:: Your assignment ::
Your answer is the lines below, exactly, from the one that contains "Given: Open the Ink options button" through the one that contains "Click the Clear", both included.

:: The records ::
————

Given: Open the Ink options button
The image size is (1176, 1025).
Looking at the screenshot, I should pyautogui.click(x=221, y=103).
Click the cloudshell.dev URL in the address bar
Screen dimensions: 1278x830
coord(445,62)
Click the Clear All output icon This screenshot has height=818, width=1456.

————

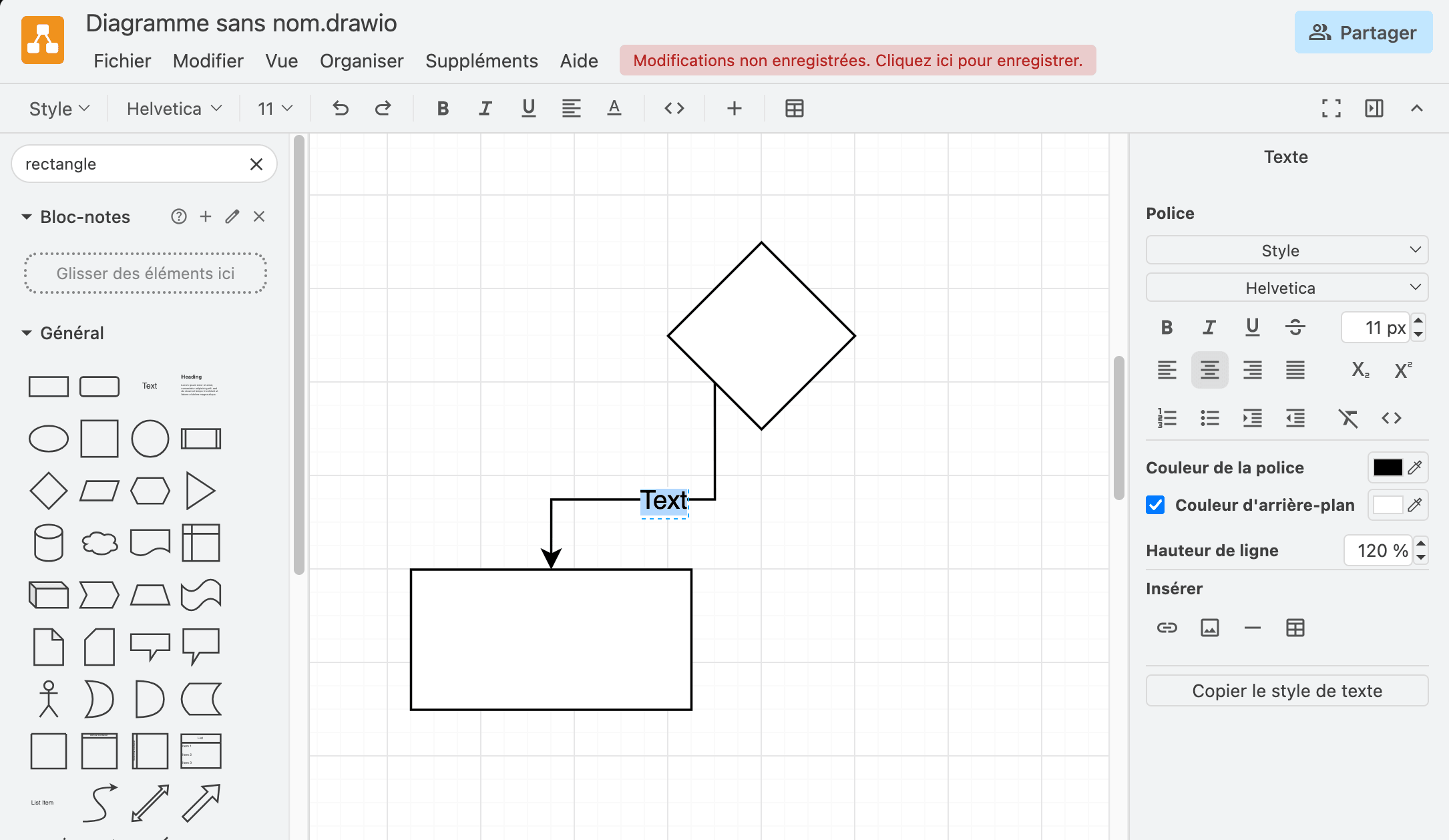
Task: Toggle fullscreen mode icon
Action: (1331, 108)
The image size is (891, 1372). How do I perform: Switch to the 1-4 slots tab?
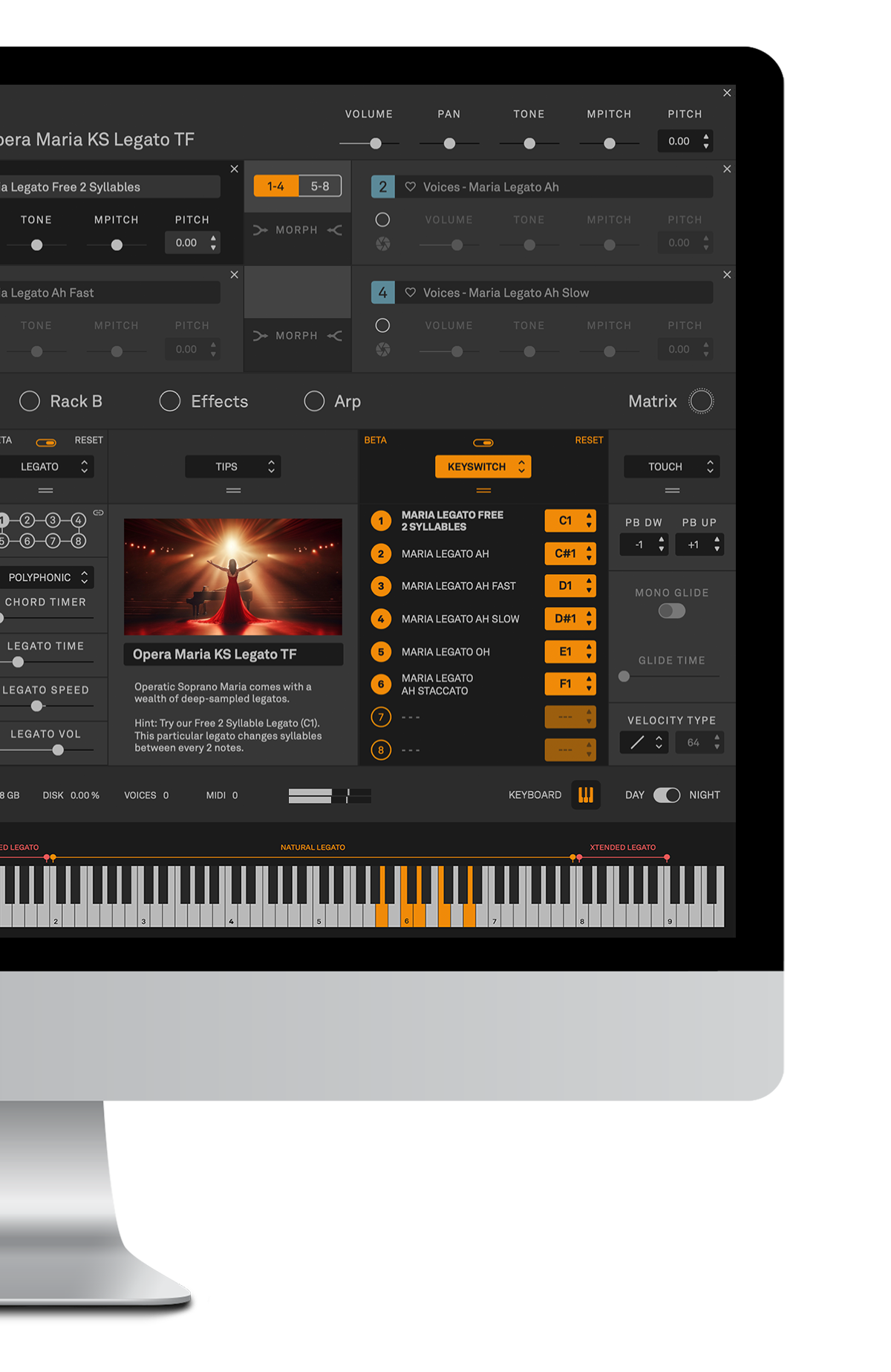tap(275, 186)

————

:: Expected answer ::
Given: Open the Ink options button
The image size is (1176, 1025).
Looking at the screenshot, I should pyautogui.click(x=221, y=103).
Click the cloudshell.dev URL in the address bar
Screen dimensions: 1278x830
coord(445,62)
Click the Clear All output icon This screenshot has height=818, width=1456.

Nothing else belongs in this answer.